I will be investigating the role of protein geranylgeranylation (a specific type of post-translational protein modification) in the pathogenesis of rheumatoid arthritis.

Rheumatoid arthritis is a chronic, autoimmune disorder that affects over 1 million Americans and 1% of the population worldwide. This disease is predominantly mediated by an imbalance in pro-inflammatory and regulatory T cells, with the latter being dominated by the presence of pathogenic T helper 17 (Th17) lymphocytes in patients with this disorder.

The Wang lab has exciting new data to suggest that inhibiting protein geranylgeranylation can restore the balance and function of regulatory T cells while simultaneously inhibiting the detrimental affects of Th17 cells. 

The aim of my proposal is to elucidate the molecular mechanisms by which protein geranylgeranylation affects this T lymphocyte balance and particularly the stability of regulatory T cells. I will be combining my expertise in basic immunology with cutting-edge technologies in biochemistry and metabolomics in order to answer these questions.

Over the 18-month fellowship period, I hope to establish a mouse model of rheumatoid arthritis in the Wang lab and use this model system to engage in the aforementioned basic and mechanistic studies. I will be testing the efficacy of blocking protein geranylgeranylation by small molecule inhibition in the treatment of rheumatoid arthritis.

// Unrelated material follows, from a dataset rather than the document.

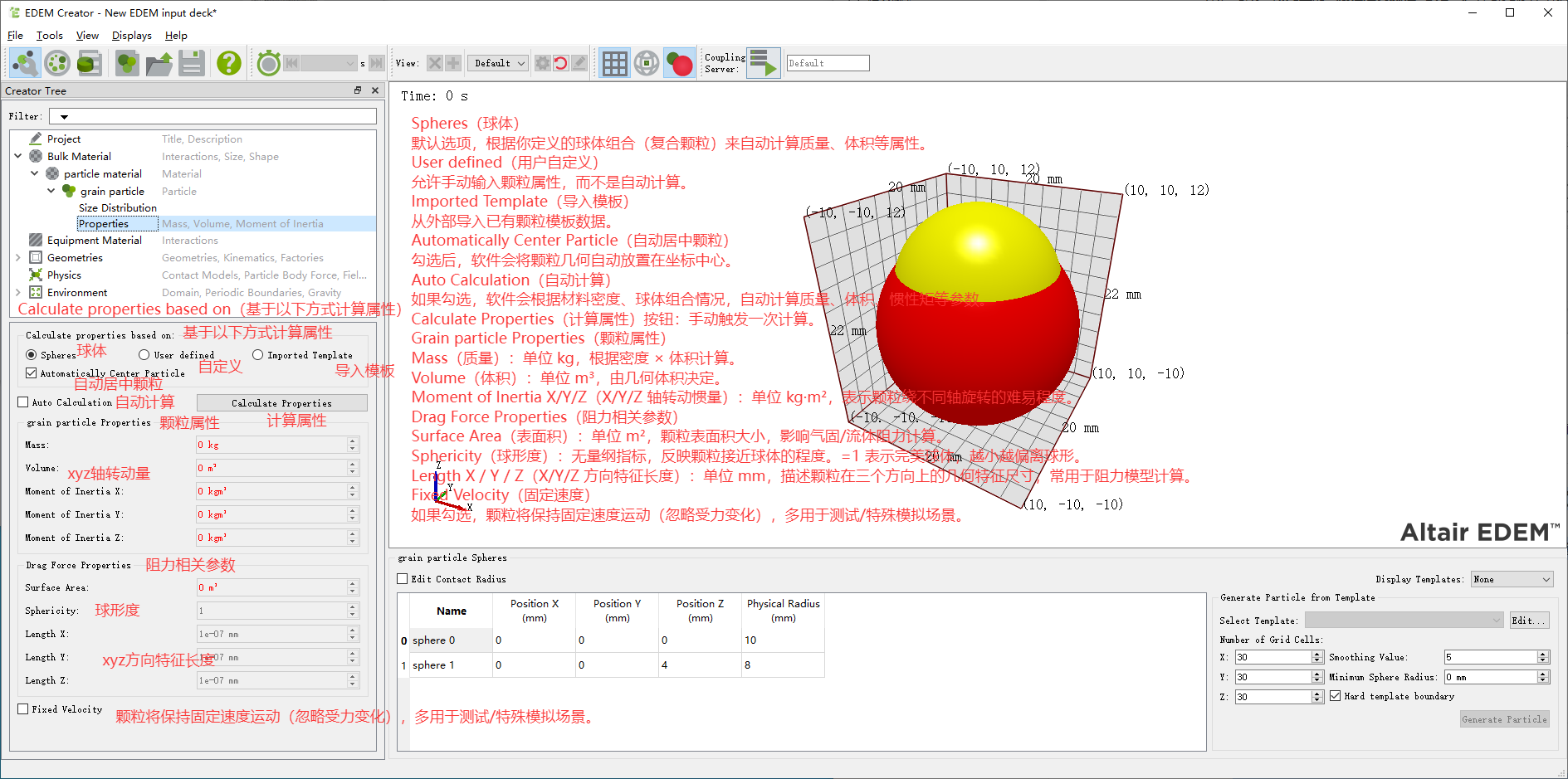The width and height of the screenshot is (1568, 779).
Task: Increase the Smoothing Value stepper
Action: click(1543, 654)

Should these studies show promise, my ultimate goal is to target this pathway as an avenue for the treatment of rheumatoid arthritis in human subjects during my years as a clinical fellow. I hope that this dedicated research period will afford me time to learn new techniques and develop the systems that I will need to establish to "jumpstart" the work in which I will engage after I complete my internal medicine residency. 

Jessica Regan, MD
Junior Assistant Resident
MD, Virginia Commonwealth University
Mentor: Svati Shah, MD, professor of medicine (Cardiology) and associate director of clinical translation, Duke Molecular and Physiology Institute

Regan's Research

The focus of my research is examining the role of Clonal Hematopoiesis of Indeterminate Potential (CHIP) in cardiovascular disease. Unlike germline genetic variants that patients are born with, CHIP is the presence of expanded somatic clones in the blood in the absence of other hematologic abnormalities and CHIP mutations have been shown to increase with age. CHIP has been linked to the development of acute myeloid leukemia (AML) and myelodysplastic syndrome (MDS) and a increased risk of all-cause mortality.

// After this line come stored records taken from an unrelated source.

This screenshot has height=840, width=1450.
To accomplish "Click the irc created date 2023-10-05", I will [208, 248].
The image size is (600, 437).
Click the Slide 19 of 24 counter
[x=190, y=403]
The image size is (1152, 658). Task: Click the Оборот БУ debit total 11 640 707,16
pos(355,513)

More recent data, that helped inspire the project I will work on as part of the R38 research pathway, has linked CHIP to cardiovascular disease. This association makes CHIP a novel biomarker for cardiovascular disease risk; however, the mechanisms of how this relationship is mediated are not well understood. My goal is to help explain this relationship through looking at intermediate cardiometabolic risk factors and the underlying metabolic pathways that may be dysregulated in CHIP. 

During the course of of the R38 research pathway I will gain experience in complex genetic and statistical analysis and have the opportunity to attend research seminars and hope to ultimately present my research at national conferences.